Numbers and growth rate of high-tech firms in three largest metropolitan areas in China. Source: https://innocom.gov.cn.

Figure 4.

Numbers of three kinds of innovative actors in three metropolitan areas. Source: https://innocom.gov.cn and statistical yearbook of involved provinces.

Spatial Differential and Big Knowledge Gap Exist in the YRD Area

The YRD area involves three provinces (including a special one Shanghai). By the end of 2014, there were more than 20,000 national high-tech firms, 200 higher education institutes, and at least 550 high-tech incubators in the three provinces (Table 1). The number of three kinds of innovative actors in the three provinces account for 32 percent, 12 percent, and 34 percent, respectively, of the whole country. Meanwhile, the two provinces Jiangsu and Zhejiang show an obvious differential, especially in the number of national high-tech firms. By the end of 2014, Jiangsu has much more national high-tech firms than Zhejiang and the number of high-tech incubators in Jiangsu nearly nine times that in Zhejiang.

Table 1.

High-tech Firms and Incubators in Shanghai, Jiangsu, and Zhejiang (2014).

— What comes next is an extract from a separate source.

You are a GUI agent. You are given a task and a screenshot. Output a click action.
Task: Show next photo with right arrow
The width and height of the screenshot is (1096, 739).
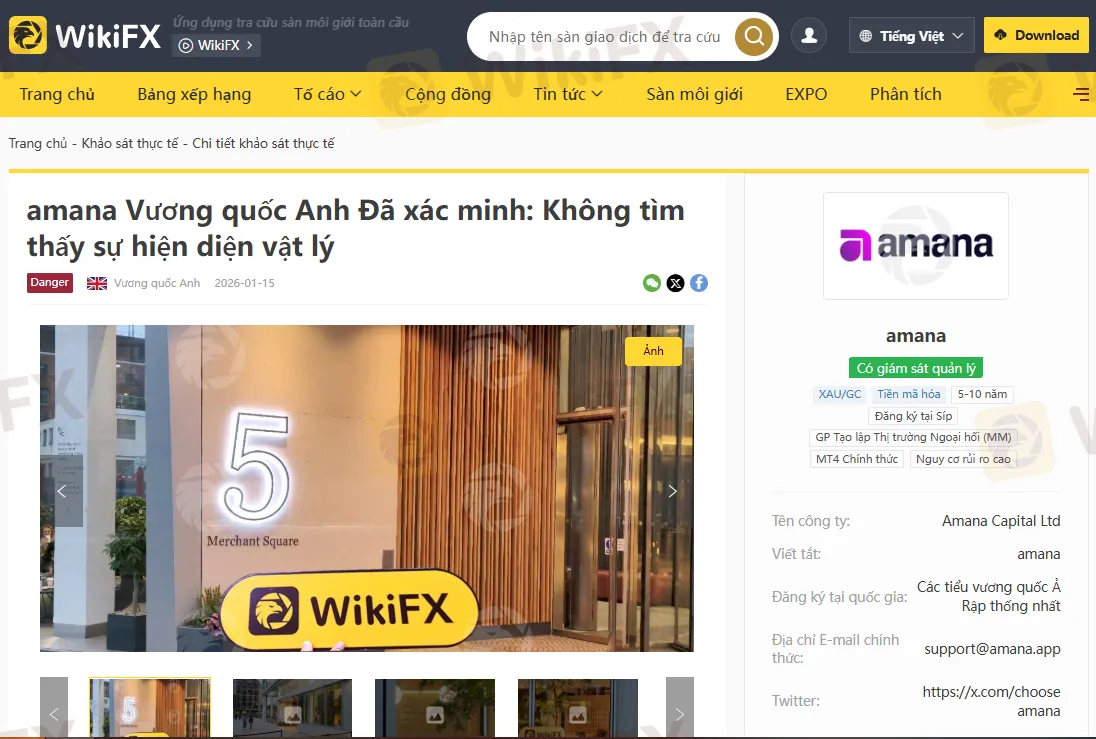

Region	High-tech Firms	Uni	Inc.	National Inc.^a
Shanghai	5,320	68	102	28
Jiangsu	9,109	134	436	114
Zhejiang	5,611	100	50	44

Source: China Torch Statistical Yearbook (2015) and China City Statistical Yearbook (2015).

^aThe number of national incubators.

Focusing on the sixteen cities of the YRD area, Shanghai–Suzhou, along with Nanjing and Hangzhou, became the innovative agglomeration center of the whole area. A big difference between Jiangsu and Zhejiang can be seen on two different levels. Regionally, the two corridor regions within the YRD area, Shanghai–Nanjing (Hu-Ning city cluster in Chinese) and Shanghai–Hangzhou corridors, show quite different innovative landscape: cities situated in the Hu-Ning corridor all have large amount of innovative actors, including Suzhou, Wuxi, and so on, while Huzhou and Jiaxing, sited between Shanghai and Hangzhou, have much less innovative actors than most other cities. On the city level, in the two cities adjacent to Shanghai, namely, Suzhou and Jiaxing, the situations are quite different. By the end of 2014, Suzhou has the second most high-tech firms and high-tech incubators. The number of its higher education institutes ranked the fourth in the YRD area. Meanwhile, the number of high-tech firms in Suzhou grew even faster than Shanghai in recent years. However, Jiaxing saw a much smaller increase in the same period and its number of high-tech firms and universities ranked the thirteen in all the sixteen cities (Figures 5 –7). This differential can be partly explained by the big knowledge gap between Shanghai and its adjacent cities. As the knowledge transfer is more likely to be a process of hierarchy diffusion than contagious diffusion, Suzhou is more likely to be the destination of knowledge transfer and diffusion from Shanghai due to its smaller knowledge gap with Shanghai and better knowledge absorbing capacity as studies found before.

Figure 5.

Numbers of high-tech firms in Yangtze River Delta cities.

Figure 6.

Numbers of higher education institutes in Yangtze River Delta cities.

Figure 7.

Numbers of high-tech incubators in Yangtze River Delta cities.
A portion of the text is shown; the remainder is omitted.